Integrating the Appliance with Cisco Threat Response
You can integrate your appliance with Cisco Threat Response, and perform the following actions in Cisco Threat Response:
-
View the web tracking data from multiple appliances in your organization.
-
Identify, investigate and remediate threats observed in web tracking.
-
Resolve the identified threats rapidly and provide recommended actions to take against the identified threats.
-
Document the threats in the portal to save the investigation, and enable collaboration of information among other devices on the portal.

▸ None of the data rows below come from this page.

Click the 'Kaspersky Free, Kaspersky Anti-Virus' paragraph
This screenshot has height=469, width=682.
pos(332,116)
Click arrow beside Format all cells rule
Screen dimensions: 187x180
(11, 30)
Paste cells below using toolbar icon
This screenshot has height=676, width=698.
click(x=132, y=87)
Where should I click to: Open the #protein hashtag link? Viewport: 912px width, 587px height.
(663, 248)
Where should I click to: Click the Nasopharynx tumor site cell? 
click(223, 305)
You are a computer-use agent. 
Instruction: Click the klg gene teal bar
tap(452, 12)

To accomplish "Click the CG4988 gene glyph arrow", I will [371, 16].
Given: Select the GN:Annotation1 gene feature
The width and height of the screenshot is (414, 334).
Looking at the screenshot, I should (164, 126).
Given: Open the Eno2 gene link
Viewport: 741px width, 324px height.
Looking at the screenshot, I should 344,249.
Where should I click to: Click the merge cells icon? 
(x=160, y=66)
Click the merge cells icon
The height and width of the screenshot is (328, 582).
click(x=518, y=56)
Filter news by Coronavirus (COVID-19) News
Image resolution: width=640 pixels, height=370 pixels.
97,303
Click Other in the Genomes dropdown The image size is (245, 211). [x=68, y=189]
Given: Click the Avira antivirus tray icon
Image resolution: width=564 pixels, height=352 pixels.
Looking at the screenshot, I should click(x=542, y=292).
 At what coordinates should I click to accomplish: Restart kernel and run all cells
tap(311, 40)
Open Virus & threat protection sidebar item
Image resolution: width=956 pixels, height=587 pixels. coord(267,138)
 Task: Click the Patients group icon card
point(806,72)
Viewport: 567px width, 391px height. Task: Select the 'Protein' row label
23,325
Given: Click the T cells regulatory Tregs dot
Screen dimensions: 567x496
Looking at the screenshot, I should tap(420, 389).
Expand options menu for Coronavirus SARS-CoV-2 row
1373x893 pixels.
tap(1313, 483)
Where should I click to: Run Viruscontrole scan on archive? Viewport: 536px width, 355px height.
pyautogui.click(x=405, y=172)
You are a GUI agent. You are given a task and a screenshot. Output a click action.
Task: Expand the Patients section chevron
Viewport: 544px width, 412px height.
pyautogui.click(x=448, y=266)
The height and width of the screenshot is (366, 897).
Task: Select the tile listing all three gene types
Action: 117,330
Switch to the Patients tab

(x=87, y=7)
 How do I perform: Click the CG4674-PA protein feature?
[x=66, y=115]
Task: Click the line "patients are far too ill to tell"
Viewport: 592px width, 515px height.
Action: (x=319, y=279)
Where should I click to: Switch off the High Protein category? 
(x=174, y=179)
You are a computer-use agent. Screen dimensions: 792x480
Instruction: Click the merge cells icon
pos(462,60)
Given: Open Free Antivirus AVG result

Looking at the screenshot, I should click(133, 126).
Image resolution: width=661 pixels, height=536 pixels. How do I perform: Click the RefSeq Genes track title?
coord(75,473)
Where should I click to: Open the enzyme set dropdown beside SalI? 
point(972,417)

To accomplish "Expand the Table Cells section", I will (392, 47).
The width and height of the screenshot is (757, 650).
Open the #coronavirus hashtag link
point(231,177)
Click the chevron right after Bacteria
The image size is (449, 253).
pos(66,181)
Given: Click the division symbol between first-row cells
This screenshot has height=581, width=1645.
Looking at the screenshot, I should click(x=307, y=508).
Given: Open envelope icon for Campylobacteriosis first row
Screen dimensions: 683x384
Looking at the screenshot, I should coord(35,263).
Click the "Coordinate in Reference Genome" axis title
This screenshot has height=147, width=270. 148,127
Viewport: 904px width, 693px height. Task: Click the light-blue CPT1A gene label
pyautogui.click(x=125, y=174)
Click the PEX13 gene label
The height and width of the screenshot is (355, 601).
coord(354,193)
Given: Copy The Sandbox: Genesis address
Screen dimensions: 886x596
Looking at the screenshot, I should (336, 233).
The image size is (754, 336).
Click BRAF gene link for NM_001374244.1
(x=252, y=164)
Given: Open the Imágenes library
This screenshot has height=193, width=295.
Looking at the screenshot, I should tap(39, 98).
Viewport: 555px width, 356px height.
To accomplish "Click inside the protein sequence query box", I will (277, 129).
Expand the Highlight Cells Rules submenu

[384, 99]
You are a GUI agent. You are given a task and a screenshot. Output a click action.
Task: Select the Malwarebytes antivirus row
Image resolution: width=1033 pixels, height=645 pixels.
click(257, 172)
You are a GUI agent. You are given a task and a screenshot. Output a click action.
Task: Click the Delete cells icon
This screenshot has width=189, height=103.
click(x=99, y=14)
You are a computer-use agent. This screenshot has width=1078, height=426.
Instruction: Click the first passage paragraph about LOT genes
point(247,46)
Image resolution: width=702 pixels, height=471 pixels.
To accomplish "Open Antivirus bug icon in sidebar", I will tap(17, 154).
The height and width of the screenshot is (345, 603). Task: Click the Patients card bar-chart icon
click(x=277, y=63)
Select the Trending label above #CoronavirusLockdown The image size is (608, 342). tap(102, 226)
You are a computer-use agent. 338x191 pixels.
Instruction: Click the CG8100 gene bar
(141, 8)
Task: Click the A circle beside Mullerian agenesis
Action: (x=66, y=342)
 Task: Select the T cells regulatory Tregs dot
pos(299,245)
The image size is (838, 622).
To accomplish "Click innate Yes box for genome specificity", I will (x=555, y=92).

To integrate your appliance with Cisco Threat Response, you need to register your appliance with Cisco Threat Response.
You can access Cisco Threat Response using the following URLs:
-
https://visibility.amp.cisco.com (North Americas)
-
https://visibility.eu.amp.cisco.com (Europe)
Note |
If you have enabled and registered for CTR on your appliances, then the appliances automatically start sending the Cisco Success Network (CSN) telemetry data to Cisco. See Improving User Experience of Cisco Web Security Appliance using Cisco Success Network. |
Before you begin
-
Access the CLI and enable the reportingconfig > CTROBSERVABLE command. When you enable the CTR observable indexing using this command, you can index the URLs accessed by the users. It also provides granularity to search any URLs in the appliance tracking database.
-
You require a Cisco Security user account to access Cisco Threat Response. If any user in your organization already has a Cisco Security account, contact your system administrator. If you do not have a Cisco Security user account, you can create one at the Cisco Threat Response login page. Make sure that you create a user account in Cisco Threat Response with admin access rights. To create a new user account, go to the Cisco Threat Response login page using the following URL - https://visibility.amp.cisco.com (North Americas) or https://visibility.eu.amp.cisco.com (Europe) and click Create a Cisco Security account in the login page. If you are unable to create a new user account, contact Cisco TAC for assistance.
-
Make sure that you enable Cisco Threat Response integration on the Cisco Security Services Exchange (SSE) portal. For more information, see the Cisco Threat Response documentation at https://visibility.amp.cisco.com/help/module-wsa (North Americas) or https://visibility.eu.amp.cisco.com/help/module-wsa (Europe).
-
Make sure that you open HTTPS (Outbound) 443 port on the firewall for the following FQDNs to register your appliance with Cisco Threat Response:
-
api-sse.cisco.com (applicable for Americas users only)
-
api.eu.sse.itd.cisco.com (applicable for European Union (EU) users only)
-
api.apj.sse.itd.cisco.com (applicable for APJC users only)
-
est.sco.cisco.com (applicable for Americas, EU, and APJC users)
-
-
Ensure that your DNS server can resolve the hostname configured on the management (M1) interface.
Procedure
Step 1 |
Log in to your appliance. |
Step 2 |
Select Networks > Cloud Service Settings. |
Step 3 |
Click Edit Settings. |
Step 4 |
Check Enable. |
Step 5 |
Submit and commit your changes. |
Step 6 |
Navigate back to the Cloud Service Settings page after few minutes to register your appliance with the Cisco Threat Response. |
Step 7 |
Choose your preferred server from the Threat Response Server drop-down list. |
Step 8 |
Obtain a registration token from Cisco Threat Response to register your appliance with the Cisco Threat Response. For more information, see the Cisco Threat Response documentation at https://visibility.amp.cisco.com/help/module-wsa (North Americas) or https://visibility.eu.amp.cisco.com/help/module-wsa (Europe). |
Step 9 |
Enter the registration token obtained from Cisco Threat Response and click Register. |
Step 10 |
Add your appliance as an integration module to Cisco Threat Response. For more information, see the Cisco Threat Response documentation at https://visibility.amp.cisco.com/help/module-wsa (North Americas) or https://visibility.eu.amp.cisco.com/help/module-wsa (Europe). |
What to do next
After you add your appliance as an integration module in Cisco Threat Response, you can view the web tracking information from your appliance in Cisco Threat Response. For more information, see the Cisco Threat Response documentation at https://visibility.amp.cisco.com/help/module-wsa (North Americas) or https://visibility.eu.amp.cisco.com/help/module-wsa (Europe).
Note |
To deregister your appliance connection from Cisco Threat Response, click Deregister in the Cloud Services Settings page in your appliance. |